Preocupações com baixos padrões ambientais
Além da celeridade do regime para aprovar as concessões às empresas chinesas, o ambientalista se preocupa com os padrões ambientais e trabalhistas que são inferiores aos aplicados por outras empresas mineradoras.
“No caso da China, é historicamente conhecido que seus padrões ambientais e trabalhistas são muito baixos.
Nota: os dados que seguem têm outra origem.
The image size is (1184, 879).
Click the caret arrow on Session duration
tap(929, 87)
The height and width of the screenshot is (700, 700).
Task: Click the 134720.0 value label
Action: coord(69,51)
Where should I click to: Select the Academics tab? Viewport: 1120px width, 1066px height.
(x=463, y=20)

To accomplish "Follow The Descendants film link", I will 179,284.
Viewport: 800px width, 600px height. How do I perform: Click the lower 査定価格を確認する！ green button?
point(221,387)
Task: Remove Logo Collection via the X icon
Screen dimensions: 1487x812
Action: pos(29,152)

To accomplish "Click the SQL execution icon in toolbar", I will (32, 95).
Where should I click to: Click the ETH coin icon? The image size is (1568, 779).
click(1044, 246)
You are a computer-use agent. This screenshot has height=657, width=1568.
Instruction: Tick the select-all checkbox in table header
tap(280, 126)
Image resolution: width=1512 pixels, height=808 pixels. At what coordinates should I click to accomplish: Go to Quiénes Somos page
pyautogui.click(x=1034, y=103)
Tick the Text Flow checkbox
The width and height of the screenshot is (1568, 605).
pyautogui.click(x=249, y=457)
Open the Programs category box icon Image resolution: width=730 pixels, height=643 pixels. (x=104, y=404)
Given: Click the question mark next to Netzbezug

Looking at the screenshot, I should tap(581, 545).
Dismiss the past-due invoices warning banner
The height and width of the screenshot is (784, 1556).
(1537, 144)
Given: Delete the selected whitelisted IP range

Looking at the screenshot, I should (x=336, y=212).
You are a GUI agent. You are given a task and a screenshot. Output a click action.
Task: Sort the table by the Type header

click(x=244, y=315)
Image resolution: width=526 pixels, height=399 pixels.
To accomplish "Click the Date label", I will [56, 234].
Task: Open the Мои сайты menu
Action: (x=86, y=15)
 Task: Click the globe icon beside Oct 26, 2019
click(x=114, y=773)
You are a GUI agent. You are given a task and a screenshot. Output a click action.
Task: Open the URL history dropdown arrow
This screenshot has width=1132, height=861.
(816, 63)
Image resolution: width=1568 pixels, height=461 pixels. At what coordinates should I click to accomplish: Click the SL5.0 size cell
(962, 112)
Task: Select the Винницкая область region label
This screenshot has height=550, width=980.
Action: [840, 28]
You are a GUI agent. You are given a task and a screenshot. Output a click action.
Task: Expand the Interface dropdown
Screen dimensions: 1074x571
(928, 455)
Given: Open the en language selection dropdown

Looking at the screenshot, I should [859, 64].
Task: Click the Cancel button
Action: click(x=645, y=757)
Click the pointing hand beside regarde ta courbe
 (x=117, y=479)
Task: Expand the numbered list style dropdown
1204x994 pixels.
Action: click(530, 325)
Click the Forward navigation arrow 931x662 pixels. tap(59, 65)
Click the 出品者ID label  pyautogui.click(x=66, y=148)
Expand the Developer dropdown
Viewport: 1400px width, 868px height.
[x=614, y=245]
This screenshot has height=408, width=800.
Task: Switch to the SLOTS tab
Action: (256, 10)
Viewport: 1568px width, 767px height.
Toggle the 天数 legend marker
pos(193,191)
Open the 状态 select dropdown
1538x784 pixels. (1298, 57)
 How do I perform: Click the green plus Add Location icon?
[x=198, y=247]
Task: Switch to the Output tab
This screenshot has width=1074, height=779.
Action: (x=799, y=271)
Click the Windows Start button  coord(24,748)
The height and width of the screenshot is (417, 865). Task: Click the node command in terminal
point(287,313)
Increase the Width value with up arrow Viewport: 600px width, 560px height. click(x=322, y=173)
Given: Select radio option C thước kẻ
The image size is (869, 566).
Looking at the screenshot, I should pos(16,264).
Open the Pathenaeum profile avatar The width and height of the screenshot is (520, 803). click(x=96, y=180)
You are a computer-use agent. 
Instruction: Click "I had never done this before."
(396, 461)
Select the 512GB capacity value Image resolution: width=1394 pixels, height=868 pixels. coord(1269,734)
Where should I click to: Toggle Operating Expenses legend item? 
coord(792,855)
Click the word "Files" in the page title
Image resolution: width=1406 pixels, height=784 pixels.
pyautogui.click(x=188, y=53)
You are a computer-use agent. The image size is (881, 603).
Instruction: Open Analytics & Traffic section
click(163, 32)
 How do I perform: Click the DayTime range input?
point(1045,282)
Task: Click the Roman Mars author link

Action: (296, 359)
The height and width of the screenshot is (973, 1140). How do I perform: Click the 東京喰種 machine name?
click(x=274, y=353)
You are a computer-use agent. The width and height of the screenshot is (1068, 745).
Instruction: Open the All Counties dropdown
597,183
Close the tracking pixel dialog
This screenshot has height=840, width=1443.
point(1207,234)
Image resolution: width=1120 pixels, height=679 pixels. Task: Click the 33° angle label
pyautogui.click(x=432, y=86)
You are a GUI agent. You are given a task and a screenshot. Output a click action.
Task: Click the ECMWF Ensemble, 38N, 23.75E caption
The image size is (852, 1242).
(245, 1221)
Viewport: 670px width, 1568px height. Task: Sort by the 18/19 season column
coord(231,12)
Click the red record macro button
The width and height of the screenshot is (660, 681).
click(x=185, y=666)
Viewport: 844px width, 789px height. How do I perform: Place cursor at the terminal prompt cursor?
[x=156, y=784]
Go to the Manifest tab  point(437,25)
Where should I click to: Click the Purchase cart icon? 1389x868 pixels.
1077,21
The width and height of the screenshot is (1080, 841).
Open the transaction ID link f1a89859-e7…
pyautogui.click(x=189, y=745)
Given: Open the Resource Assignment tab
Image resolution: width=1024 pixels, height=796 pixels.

Isso aumenta a preocupação sobre o impacto que possam ter no ambiente e também sobre as pessoas que participam dessa empresa”, sublinha Ruiz.
Até a publicação desta reportagem, nem o Ministério de Energia e Minas, nem o Ministério do Ambiente e Recursos Naturais (Marena) ou as empresas chinesas publicaram os estudos ambientais que deveriam realizar antes da execução do projeto, conforme a Lei Geral do Meio Ambiente.
Indústria mineradora exportou quase 1.160 milhões de dólares em 2023
Em 2023, a indústria mineradora na Nicarágua registrou 1.158,6 milhões de dólares, segundo cifras oficiais do Banco Central da Nicarágua (BCN). Essas exportações são principalmente do metal dourado. O ouro se tornou o principal produto de exportação da Nicarágua em 2023 e o primeiro a ultrapassar a barreira de um bilhão de dólares em um único ano.
Com esse total, a indústria mineradora cresceu 22,4% em comparação com 2022, quando superou os 946,6 milhões de dólares.
O próprio BCN detalha que esse incremento foi impulsionado pelos aumentos nas exportações de ouro (+200,4 milhões de dólares; 21,6%) e prata (+12,9 milhões de dólares; 83,3%), como resultado de incrementos nos preços médios contratados e nos volumes exportados.
A “febre” do ouro na Nicarágua
As concessões minerais no país concedem direitos exclusivos para a exploração, extração e estabelecimento de benefícios sobre jazidas minerais, por um período de 25 anos, prorrogável por período similar. Todas essas condições atrativas não passaram despercebidas pelas mineradoras do gigante asiático, e seu passo acelerado e “abençoado” pela ditadura orteguista na Nicarágua.